→ Assignment
Copy each line containing the word "Given" from the records that follow, please.

........

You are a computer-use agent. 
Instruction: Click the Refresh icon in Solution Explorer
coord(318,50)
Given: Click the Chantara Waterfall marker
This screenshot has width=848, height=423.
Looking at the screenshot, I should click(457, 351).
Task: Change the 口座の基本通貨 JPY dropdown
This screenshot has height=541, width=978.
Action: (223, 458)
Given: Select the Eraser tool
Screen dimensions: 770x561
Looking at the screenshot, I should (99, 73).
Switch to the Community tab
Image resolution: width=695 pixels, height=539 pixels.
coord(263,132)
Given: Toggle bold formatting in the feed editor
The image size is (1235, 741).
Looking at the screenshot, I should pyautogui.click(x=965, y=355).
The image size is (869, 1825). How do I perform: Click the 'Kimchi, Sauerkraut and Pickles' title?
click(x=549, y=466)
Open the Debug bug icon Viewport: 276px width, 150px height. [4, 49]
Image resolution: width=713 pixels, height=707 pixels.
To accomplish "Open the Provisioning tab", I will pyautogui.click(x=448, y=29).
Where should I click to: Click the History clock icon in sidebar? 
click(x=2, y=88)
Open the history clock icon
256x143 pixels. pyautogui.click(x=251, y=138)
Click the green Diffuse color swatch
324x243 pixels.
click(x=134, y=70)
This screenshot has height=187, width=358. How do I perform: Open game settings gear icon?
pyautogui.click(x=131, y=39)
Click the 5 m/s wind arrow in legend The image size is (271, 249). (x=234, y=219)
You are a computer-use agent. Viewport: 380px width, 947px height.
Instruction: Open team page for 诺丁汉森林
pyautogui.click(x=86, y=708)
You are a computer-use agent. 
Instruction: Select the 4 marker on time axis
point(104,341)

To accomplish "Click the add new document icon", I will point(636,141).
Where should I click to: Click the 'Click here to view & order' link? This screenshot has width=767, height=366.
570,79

........

→ Written answer
Given: Click the Chantara Waterfall marker
Given: Select the Eraser tool
Given: Toggle bold formatting in the feed editor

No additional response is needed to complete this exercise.